*** Information given Section Begins ***

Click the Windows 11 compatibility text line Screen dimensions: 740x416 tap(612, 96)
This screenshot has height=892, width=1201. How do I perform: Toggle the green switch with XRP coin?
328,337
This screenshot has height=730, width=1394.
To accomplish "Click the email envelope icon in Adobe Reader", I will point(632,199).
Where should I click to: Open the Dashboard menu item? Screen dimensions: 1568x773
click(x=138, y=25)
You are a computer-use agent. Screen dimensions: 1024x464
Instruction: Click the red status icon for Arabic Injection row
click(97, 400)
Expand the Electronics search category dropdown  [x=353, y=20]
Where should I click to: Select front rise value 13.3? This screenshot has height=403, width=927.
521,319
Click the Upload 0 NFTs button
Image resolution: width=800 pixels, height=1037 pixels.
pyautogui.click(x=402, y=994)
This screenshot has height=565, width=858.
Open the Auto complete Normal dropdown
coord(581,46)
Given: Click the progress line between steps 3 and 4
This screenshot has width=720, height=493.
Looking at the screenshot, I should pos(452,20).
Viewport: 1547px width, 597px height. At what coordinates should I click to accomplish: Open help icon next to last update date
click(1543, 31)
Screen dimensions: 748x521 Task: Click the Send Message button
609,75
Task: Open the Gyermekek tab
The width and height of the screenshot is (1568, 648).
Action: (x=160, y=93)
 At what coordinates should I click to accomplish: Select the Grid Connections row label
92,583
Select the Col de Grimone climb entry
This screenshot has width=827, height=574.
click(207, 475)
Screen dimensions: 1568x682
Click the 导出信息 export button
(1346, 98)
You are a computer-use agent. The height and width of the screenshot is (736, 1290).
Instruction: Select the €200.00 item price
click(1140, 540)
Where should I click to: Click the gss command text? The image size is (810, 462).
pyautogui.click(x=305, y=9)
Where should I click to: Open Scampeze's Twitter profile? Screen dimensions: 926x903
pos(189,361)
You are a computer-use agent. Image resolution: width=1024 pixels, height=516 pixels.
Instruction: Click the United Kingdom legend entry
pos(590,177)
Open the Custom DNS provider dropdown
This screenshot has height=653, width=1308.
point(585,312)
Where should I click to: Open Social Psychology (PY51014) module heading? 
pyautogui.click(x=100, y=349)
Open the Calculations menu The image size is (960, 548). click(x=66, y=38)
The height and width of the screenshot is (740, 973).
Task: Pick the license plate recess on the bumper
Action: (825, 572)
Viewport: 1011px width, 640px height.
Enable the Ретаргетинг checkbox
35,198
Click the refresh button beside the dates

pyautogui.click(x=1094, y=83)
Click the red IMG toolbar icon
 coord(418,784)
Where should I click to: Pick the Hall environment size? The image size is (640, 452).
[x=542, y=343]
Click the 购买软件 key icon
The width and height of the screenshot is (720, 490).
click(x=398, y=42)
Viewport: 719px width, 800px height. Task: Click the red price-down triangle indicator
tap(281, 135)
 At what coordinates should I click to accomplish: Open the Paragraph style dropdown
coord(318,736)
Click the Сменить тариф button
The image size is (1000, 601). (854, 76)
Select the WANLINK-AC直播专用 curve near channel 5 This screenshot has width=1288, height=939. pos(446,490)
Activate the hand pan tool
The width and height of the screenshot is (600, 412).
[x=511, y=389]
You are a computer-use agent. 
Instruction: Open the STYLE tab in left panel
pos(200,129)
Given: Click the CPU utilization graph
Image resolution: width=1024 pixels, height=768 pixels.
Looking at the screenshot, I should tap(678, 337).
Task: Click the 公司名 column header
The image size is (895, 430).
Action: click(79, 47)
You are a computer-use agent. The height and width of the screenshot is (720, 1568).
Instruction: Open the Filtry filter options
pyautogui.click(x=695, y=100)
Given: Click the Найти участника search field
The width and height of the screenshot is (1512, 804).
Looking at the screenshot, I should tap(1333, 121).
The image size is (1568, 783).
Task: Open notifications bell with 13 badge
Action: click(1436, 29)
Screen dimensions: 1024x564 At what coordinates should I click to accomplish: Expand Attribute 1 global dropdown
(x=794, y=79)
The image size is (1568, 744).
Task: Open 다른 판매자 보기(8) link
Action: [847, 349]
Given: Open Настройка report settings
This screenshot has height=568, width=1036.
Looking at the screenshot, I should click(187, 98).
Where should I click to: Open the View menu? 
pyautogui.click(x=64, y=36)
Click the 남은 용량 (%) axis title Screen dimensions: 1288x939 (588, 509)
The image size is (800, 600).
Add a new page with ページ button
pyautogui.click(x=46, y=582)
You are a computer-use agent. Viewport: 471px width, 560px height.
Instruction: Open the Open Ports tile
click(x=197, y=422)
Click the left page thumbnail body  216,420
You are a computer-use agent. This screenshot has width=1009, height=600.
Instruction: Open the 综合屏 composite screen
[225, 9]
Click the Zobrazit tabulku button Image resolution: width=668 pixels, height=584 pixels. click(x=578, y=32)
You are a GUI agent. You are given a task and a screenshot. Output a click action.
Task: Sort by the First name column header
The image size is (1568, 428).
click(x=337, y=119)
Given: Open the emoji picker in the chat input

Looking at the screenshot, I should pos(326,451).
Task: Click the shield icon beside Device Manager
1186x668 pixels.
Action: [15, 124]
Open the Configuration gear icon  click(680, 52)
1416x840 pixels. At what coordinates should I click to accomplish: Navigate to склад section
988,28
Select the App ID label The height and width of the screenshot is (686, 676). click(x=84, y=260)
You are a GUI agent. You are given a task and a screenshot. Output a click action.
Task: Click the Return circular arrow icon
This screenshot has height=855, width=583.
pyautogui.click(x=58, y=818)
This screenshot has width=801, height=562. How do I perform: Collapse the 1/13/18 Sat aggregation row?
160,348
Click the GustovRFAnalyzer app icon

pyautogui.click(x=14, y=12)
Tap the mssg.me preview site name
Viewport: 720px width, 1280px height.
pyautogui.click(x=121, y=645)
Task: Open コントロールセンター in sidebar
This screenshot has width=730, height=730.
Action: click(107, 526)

*** Information given Section Ends ***

Search the entries for "header" and copy each matching line.

Completed task:
Task: Click the 公司名 column header
Task: Sort by the First name column header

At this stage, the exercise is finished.